» To be done:
Reproduce the lines below, swapping "Eyedropper" for "Paintbrush" and leaving everything else unchanged.

>> Start

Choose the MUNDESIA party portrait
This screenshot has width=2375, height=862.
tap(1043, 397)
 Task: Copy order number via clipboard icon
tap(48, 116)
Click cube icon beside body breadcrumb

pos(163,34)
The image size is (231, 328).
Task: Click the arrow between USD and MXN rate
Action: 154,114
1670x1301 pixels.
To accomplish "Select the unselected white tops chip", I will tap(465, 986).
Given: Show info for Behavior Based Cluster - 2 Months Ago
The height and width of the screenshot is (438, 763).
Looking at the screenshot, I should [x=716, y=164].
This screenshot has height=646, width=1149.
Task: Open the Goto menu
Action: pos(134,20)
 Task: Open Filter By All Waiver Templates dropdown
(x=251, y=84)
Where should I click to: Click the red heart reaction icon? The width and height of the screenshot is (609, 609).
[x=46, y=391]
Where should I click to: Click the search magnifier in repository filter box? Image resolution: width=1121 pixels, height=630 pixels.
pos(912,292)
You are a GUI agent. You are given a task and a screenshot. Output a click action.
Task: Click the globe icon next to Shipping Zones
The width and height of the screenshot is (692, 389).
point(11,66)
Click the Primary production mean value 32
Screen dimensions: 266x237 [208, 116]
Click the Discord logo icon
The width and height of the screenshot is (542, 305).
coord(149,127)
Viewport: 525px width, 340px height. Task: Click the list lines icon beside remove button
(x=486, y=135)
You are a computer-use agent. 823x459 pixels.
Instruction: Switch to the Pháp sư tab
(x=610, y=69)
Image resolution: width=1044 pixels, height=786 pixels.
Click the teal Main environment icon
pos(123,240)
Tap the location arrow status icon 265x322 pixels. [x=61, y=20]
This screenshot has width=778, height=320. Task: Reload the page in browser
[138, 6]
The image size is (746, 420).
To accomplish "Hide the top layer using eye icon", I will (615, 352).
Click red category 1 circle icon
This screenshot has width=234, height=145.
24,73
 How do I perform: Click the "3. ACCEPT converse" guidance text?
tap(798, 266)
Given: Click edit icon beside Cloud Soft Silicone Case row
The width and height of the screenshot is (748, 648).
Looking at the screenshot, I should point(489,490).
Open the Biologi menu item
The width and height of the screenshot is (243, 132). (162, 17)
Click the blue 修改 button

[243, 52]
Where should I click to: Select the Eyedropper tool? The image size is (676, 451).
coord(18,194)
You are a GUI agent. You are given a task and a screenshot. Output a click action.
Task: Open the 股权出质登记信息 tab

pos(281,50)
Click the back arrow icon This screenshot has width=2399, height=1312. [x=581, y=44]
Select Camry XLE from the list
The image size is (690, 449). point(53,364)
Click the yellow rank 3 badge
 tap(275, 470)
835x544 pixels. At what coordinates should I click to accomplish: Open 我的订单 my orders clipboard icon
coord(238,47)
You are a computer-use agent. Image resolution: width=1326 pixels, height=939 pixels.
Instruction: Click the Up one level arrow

>> End

» Reply:
Choose the MUNDESIA party portrait
This screenshot has width=2375, height=862.
tap(1043, 397)
 Task: Copy order number via clipboard icon
tap(48, 116)
Click cube icon beside body breadcrumb

pos(163,34)
The image size is (231, 328).
Task: Click the arrow between USD and MXN rate
Action: 154,114
1670x1301 pixels.
To accomplish "Select the unselected white tops chip", I will tap(465, 986).
Given: Show info for Behavior Based Cluster - 2 Months Ago
The height and width of the screenshot is (438, 763).
Looking at the screenshot, I should [x=716, y=164].
This screenshot has height=646, width=1149.
Task: Open the Goto menu
Action: pos(134,20)
 Task: Open Filter By All Waiver Templates dropdown
(x=251, y=84)
Where should I click to: Click the red heart reaction icon? The width and height of the screenshot is (609, 609).
[x=46, y=391]
Where should I click to: Click the search magnifier in repository filter box? Image resolution: width=1121 pixels, height=630 pixels.
pos(912,292)
You are a GUI agent. You are given a task and a screenshot. Output a click action.
Task: Click the globe icon next to Shipping Zones
The width and height of the screenshot is (692, 389).
point(11,66)
Click the Primary production mean value 32
Screen dimensions: 266x237 [208, 116]
Click the Discord logo icon
The width and height of the screenshot is (542, 305).
coord(149,127)
Viewport: 525px width, 340px height. Task: Click the list lines icon beside remove button
(x=486, y=135)
You are a computer-use agent. 823x459 pixels.
Instruction: Switch to the Pháp sư tab
(x=610, y=69)
Image resolution: width=1044 pixels, height=786 pixels.
Click the teal Main environment icon
pos(123,240)
Tap the location arrow status icon 265x322 pixels. [x=61, y=20]
This screenshot has width=778, height=320. Task: Reload the page in browser
[138, 6]
The image size is (746, 420).
To accomplish "Hide the top layer using eye icon", I will (615, 352).
Click red category 1 circle icon
This screenshot has width=234, height=145.
24,73
 How do I perform: Click the "3. ACCEPT converse" guidance text?
tap(798, 266)
Given: Click edit icon beside Cloud Soft Silicone Case row
The width and height of the screenshot is (748, 648).
Looking at the screenshot, I should point(489,490).
Open the Biologi menu item
The width and height of the screenshot is (243, 132). (162, 17)
Click the blue 修改 button

[243, 52]
Where should I click to: Select the Paintbrush tool? The image size is (676, 451).
coord(18,194)
You are a GUI agent. You are given a task and a screenshot. Output a click action.
Task: Open the 股权出质登记信息 tab

pos(281,50)
Click the back arrow icon This screenshot has width=2399, height=1312. [x=581, y=44]
Select Camry XLE from the list
The image size is (690, 449). point(53,364)
Click the yellow rank 3 badge
 tap(275, 470)
835x544 pixels. At what coordinates should I click to accomplish: Open 我的订单 my orders clipboard icon
coord(238,47)
You are a computer-use agent. Image resolution: width=1326 pixels, height=939 pixels.
Instruction: Click the Up one level arrow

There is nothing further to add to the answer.